2FM DJ Rick O'Shea (@rickoshea)
Followers – 24,129.
"I still think a lot of people on Twitter don't get just how careful you have to be about what you say and how you say it. You only have to look at all of the legal cases that are going on right now in the UK and elsewhere to see the dangers. I sometimes forget that when I tweet, I'm talking directly to almost 25,000 people. So I tend to use the same rules I do when I'm broadcasting on the radio.
"What's weird is that you have these very famous footballers, the likes of Ashley Cole, who you would assume get very strict media training, and they still tweet stuff that the must know is going to get them into a lot of trouble.
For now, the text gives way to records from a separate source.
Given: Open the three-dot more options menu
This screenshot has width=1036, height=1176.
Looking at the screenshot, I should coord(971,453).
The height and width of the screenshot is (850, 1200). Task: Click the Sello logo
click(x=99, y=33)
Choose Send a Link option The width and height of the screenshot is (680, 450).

Mad.
Kim Kardashian (@KimKardashian)
Followers – 16.5m
Kardashian has previously talked about "the power of Twitter to bring people together" but found herself in a bit of a mess earlier this week when she tweeted "Praying for everyone in Israel". One massive backlash later, she hastily tweeted "Praying for everyone in Palestine and across the world!"
The reality TV star then issued an apology, saying she wanted "to own up to and explain that earlier today I sent out two tweets about saying prayers for the people in Palestine and Israel and after hearing from my followers, I decided to take down the tweets because I realised that some people were offended and hurt by what I said, and for that I apologise".
Dave Moore – DJ on Dublin radio station 98fm (@Dave98FM)
Followers – 13,389
"The attraction for me is the fact that Twitter is a giant conversation. I love the fact that I can, essentially, continue my radio show outside of the four hours per day I'm actually on the air.
"But it's more than that. Some of the relationships I've built up on Twitter are people I would today call friends. Some of them, I've never even met in real life. Some of them, I hang out with weekly and I only met them through Twitter."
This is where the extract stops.